A most impressive niomon entrance gate sets the scene for the underrated Koanji Temple. Full of history with its one thousand years of heritage, the temple was intimately connected with the powerful Ashikaga samurai family. Now home to a collection of jizo statues, the temple also features an old well known as the Benkei Inkstone Well.
A 5-minute walk from Bubaigawara Station on the Keio or JR Nambu lines.
Myokoin Temple presents a striking image with its red niomon gate and attending warrior guardian statues.
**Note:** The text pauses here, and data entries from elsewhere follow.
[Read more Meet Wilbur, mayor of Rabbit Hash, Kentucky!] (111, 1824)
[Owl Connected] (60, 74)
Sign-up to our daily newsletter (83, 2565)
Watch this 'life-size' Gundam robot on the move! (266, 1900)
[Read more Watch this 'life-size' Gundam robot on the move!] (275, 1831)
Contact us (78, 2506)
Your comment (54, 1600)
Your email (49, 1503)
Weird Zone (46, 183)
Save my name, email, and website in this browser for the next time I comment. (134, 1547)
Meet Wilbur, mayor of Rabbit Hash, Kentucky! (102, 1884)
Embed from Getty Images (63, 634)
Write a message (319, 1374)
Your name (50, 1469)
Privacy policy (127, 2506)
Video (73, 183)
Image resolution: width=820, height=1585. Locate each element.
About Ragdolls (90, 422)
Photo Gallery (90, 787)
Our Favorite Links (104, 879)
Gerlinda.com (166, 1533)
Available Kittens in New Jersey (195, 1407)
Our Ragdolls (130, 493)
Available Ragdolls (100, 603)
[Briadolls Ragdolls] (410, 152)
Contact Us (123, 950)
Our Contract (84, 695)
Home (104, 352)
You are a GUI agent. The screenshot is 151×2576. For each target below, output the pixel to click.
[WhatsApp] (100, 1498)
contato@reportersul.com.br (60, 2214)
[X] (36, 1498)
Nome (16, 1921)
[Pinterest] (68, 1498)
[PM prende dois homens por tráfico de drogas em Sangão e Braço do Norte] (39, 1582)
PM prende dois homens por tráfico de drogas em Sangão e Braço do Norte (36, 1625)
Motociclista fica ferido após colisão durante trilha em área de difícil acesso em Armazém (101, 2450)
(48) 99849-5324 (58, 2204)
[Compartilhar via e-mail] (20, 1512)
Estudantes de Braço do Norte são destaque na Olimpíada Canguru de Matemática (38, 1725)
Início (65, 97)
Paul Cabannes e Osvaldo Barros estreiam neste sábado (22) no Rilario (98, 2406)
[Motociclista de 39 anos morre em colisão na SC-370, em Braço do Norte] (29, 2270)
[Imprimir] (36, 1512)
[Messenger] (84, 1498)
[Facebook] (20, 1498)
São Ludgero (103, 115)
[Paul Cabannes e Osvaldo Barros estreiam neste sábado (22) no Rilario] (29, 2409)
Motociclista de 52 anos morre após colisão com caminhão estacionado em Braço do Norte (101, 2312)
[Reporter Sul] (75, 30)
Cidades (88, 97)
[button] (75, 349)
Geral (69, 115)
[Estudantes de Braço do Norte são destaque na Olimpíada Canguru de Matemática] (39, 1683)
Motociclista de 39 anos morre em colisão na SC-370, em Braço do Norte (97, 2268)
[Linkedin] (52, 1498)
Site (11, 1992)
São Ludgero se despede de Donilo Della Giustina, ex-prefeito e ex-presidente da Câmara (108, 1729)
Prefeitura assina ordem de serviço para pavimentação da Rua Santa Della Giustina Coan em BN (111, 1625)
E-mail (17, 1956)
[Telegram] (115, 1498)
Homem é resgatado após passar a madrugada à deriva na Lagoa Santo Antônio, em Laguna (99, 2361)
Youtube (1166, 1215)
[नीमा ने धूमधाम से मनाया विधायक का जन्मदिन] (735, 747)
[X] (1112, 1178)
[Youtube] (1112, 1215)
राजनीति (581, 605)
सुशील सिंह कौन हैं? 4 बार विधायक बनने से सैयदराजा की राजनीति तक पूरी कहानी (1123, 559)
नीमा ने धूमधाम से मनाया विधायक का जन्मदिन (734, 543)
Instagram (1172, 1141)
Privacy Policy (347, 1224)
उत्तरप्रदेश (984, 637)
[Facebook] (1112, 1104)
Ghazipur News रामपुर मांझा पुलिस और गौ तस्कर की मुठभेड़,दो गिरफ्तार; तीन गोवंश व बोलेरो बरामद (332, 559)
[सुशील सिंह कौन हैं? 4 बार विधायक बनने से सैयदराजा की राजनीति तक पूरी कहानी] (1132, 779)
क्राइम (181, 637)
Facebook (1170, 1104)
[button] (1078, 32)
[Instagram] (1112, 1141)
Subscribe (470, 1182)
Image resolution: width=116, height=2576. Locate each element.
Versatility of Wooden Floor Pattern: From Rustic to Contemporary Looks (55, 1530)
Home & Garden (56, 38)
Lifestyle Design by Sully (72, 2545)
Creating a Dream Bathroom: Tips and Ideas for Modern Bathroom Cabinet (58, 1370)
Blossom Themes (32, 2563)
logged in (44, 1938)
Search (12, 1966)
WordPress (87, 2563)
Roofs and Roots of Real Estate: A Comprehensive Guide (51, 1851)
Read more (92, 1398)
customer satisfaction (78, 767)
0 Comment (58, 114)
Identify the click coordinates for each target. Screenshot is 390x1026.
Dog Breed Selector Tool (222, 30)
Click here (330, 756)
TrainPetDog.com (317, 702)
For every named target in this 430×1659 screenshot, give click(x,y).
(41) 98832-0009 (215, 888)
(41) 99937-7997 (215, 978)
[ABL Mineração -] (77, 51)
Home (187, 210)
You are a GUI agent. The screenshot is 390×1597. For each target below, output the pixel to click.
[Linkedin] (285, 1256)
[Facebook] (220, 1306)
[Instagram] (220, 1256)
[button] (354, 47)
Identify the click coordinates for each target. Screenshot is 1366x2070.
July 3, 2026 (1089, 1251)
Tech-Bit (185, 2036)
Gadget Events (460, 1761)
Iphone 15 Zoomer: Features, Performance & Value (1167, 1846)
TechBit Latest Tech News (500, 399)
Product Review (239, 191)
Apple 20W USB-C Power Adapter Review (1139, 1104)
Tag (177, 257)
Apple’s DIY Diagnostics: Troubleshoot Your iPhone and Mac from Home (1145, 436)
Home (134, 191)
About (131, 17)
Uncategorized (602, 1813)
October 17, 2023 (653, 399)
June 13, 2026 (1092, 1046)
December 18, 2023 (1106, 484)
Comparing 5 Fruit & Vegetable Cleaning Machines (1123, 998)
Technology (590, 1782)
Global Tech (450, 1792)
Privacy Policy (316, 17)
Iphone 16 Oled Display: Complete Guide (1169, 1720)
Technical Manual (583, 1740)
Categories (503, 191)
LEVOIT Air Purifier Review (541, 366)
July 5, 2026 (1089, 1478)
Said to have been established in the mid-9th century, the temple's 25m-tall gingko tree was selected by the city as one of its top 100 while the bamboo groves, stone statues and landscaped grounds all combine in a pleasant way.
A 3-minute walk from Fuchuhommachi Station on the JR Musahshino or Nambu lines.
Said to have been founded almost 2000 years ago, Okunitama Shrine is one of Tokyo's top five major shrines and oozes history and heritage. Host to the springtime Kurayami Matsuri darkness festival, one of the oldest in Tokyo, and the Chestnut Festival in autumn, the magnificent architecture - along with a sumo ring - is a standout feature.
A 5-minute walk from Fuchu Station on the Keio Line or Fuchuhommachi Station on the JR Nambu or Musashino lines.
Its sanmon gate may have been the inspiration for the one in the Akira Kurosawa film, Rashomon, but Togo-ji Temple also turns out to be one of the best places in Tokyo to witness the weeping cherry blossoms in spring. Once you enter the temple grounds, the space seems endless, a perfect antidote the business of brand name central Tokyo.
A 4-minute walk from Tama-reien Station on the Keio Line.